— Written task 1 —
In the text on building GDB for an embedded target, what debug information format does the target use?
— Written task 2 —
From the text on building GDB for an embedded target, list every characteristic of the target given in the paragraph that begins "For example, we have an embedded target".
— Written task 3 —
Continue the text on building GDB for an embedded target, starting after its final sentence.
======== Text segment ========
When building GDB for an embedded target, oftentimes there
will be an existing target configuration that is 'close enough' to
the desired configuration that rather than create a new config
triplet, you just reuse the existing one.

For example, we have an embedded target with *LOTS* of memory.
The processors are x86-64.  The file format is ELF.  The debug
information is DWARF.  The target is remote and we talk with a
GDB stub via TCP/IP.

And, other than displaced stepping, the x86_64-pc-linux-gnu configuration
appears to work just fine.

While we typically use a GDB that we have built with our changes in it,
it works just fine -- except for displaced stepping -- to use the GNU/Linux
distribution GDB.

Prior to GDB connecting to the stub we set non-stop and async.

We don't have an auxillary vector and don't support qXfer:auxv:read.
If displaced stepping is on, GDB gets an error.  If it is off, it wants to
stop every thread.  We are in the kernel.  Stopping EVERY thread is a
REALLY bad idea.  One thread is servicing the tcp stack.  Stop it and there
goes the communication.  One thread is servicing the GDB requests.
======== Record excerpts ========
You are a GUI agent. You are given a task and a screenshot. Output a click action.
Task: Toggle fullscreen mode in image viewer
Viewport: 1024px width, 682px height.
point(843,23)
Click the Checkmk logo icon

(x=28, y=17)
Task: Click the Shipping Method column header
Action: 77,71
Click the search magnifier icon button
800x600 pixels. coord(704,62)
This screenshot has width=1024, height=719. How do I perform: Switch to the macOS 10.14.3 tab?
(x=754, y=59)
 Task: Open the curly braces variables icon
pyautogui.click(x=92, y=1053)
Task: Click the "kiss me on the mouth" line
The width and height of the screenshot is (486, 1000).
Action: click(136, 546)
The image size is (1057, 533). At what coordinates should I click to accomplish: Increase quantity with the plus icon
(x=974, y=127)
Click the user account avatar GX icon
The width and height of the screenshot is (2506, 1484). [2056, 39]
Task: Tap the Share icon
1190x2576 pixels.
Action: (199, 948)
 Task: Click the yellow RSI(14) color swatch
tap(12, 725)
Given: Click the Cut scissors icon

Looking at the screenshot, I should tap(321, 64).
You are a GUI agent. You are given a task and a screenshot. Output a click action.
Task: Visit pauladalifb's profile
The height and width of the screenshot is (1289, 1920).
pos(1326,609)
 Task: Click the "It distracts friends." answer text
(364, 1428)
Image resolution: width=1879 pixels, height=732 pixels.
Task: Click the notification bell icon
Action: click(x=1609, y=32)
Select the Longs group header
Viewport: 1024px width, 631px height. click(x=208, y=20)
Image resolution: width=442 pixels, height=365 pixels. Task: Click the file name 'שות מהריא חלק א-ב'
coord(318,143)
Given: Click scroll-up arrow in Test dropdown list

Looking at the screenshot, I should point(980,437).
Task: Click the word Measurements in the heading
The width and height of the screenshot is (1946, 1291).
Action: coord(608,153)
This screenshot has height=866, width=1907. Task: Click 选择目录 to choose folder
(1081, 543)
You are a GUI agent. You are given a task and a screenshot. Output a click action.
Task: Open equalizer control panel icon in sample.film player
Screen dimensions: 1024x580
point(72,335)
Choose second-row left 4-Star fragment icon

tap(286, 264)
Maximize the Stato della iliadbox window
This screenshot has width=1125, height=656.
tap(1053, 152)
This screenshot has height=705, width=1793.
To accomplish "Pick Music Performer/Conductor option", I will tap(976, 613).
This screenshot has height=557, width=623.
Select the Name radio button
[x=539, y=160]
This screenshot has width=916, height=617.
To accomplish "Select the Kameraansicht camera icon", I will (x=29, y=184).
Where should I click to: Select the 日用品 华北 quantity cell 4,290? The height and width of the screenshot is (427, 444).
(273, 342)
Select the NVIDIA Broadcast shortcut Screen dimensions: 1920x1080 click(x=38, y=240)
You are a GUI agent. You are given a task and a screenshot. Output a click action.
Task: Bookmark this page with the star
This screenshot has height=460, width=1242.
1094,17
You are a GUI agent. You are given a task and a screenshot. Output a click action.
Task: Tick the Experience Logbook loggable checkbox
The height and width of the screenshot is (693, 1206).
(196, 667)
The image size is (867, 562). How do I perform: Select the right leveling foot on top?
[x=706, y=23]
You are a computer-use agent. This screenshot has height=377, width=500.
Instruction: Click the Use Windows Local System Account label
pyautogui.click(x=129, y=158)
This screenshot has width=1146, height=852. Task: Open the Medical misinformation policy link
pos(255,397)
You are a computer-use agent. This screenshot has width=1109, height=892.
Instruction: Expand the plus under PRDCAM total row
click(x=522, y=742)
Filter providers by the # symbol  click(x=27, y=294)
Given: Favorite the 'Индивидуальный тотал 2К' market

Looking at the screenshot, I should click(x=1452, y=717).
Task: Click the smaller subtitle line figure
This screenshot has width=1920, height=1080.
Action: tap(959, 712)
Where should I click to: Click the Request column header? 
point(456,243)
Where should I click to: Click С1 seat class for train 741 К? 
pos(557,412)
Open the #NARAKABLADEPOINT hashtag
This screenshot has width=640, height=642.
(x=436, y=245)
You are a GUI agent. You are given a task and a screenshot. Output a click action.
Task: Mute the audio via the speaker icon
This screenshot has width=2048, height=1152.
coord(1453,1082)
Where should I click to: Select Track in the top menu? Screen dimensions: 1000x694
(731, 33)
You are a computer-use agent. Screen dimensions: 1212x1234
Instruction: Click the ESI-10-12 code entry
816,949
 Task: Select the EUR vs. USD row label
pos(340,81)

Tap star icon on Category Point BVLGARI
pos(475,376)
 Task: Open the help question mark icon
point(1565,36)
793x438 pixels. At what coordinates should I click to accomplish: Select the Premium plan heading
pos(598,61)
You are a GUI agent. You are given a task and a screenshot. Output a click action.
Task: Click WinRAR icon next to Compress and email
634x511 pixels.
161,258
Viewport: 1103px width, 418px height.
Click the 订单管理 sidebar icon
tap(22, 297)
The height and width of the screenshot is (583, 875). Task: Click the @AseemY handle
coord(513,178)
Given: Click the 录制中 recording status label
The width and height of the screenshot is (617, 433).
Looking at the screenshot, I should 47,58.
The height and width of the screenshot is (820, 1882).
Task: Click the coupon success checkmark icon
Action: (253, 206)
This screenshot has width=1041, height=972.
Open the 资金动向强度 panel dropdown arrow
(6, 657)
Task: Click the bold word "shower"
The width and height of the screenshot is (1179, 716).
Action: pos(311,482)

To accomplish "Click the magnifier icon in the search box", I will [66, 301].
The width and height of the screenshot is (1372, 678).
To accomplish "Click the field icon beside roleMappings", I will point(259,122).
========
— Expected output 1 —
DWARF

— Expected output 2 —
- It has lots of memory.
- The processors are x86-64.
- The file format is ELF.
- The debug information is DWARF.
- The target is remote, and communication with a GDB stub is via TCP/IP.

— Expected output 3 —
Stop it and we're no longer listening to GDB.  One thread is providing
a heart-beat (amongst other things).  Stop it and the rest of the box
thinks we've gone south...

While adding support for qXfer is on the to-do list, it will be awhile
before it makes it to the top of the list.

Options that come to mind include:

. make the 'how' of displaced stepping user configurable on-the-fly.
    . options might include auxv, entry-point, user provided address,
      target provided address (via qSupported maybe)

. have GNU/Linux displaced stepping fallback to entry-point if auxv
  fails.

I would expect that for popular processors such as x86, powerpc, arm,
probably others, reusing an existing configuration would be common.

Anyone else have good solutions to this problem?